Hi everyone! My name is Jackson Gzehoviak, and I’m a rising senior at Harvard studying psychology and Slavic Languages and Literature. I’ve been teaching and tutoring for six years now, specializing in English as a new language, but also in SAT/ACT/TOEFL, etc. I have a profound curiosity with language. I speak several: English, Spanish, Russian, Polish, and Arabic. To that end, I come to the game of test prep with a fairly hefty bias for grammar.
Grammar is the thing that sticks our words together; it is primordial glue that has existed in human communication for time immemorial, and it is this stuff that we need to do well on standardized tests. Now let’s back up a second. Let me explain, using the SAT. Two-thirds of the exam is composed of a combination of passage comprehension, vocabulary usage, stylistic choices, and argument construction. That is, a solid majority of the exam is all about words in their various forms. For me, then, knowing the construction of a sentence becomes all the more valuable.

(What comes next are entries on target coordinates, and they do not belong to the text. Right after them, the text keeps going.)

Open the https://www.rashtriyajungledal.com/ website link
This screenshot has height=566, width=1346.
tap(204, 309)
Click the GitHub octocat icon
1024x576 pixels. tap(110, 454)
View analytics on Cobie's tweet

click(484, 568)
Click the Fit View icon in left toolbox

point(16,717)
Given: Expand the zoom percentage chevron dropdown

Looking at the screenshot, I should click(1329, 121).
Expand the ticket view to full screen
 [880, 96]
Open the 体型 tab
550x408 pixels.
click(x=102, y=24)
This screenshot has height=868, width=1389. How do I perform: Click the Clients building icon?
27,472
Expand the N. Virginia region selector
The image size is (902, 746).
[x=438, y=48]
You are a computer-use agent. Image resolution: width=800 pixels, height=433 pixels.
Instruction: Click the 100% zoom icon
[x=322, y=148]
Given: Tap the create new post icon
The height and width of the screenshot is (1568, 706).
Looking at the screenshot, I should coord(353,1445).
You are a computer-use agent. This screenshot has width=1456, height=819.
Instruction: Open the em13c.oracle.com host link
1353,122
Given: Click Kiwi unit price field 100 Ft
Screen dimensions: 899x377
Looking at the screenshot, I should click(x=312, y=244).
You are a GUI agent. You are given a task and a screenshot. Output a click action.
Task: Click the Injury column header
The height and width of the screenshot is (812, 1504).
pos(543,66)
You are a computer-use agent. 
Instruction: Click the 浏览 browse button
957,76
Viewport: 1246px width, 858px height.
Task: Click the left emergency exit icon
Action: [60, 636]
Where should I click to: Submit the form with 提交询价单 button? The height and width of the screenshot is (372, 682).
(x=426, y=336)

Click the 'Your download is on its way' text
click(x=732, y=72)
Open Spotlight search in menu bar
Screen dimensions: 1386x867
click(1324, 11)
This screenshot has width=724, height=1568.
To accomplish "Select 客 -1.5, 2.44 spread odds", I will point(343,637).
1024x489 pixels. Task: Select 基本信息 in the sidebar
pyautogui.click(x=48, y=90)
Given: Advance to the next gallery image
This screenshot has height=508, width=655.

When you’re studying for the SAT or ACT, take the time to remind yourself of simple grammar hang-ups like the misplaced modifier, dangling modifier, split infinitive, relative clause, subordinate clause, and demonstrative pronoun. Pay attention to the parts of more complicated sentences. When we write academically, we tend to use longer and more complicated sentences (though this is not always better!). The SAT and the ACT will test just that: your ability to navigate complex sentence structures. If you learn the aforementioned parts of more complicated grammar, you’ll already have a few invaluable tools that aren’t so much taught in traditional test prep. For example, you’ll be able to take the essay from being well-argued but simply written to being eloquent and sophisticated, merely by the addition of a word like ‘whereas.’
These skills will also give you a leg up in the infamous writing multiple-choice section of the test. The most common words of wisdom I’ve heard for this section of the test are: ‘do what feels right.’ What most of these wisdom-bearers forget, though, is that you can’t do what feels right when you haven’t ever thought about what it means for a sentence to ‘feel right’ in the first place. So teach yourself explicitly what it means for a sentence to feel right, and you’ll be doing yourself a favor that will certainly pay its dividends.
If you’ve gotten to this point and you’re not quite sure what to do, do the following: Study the structures of complex sentences, especially relative and dependent clauses. Knowing the explicit expectations of the writing section will serve you well.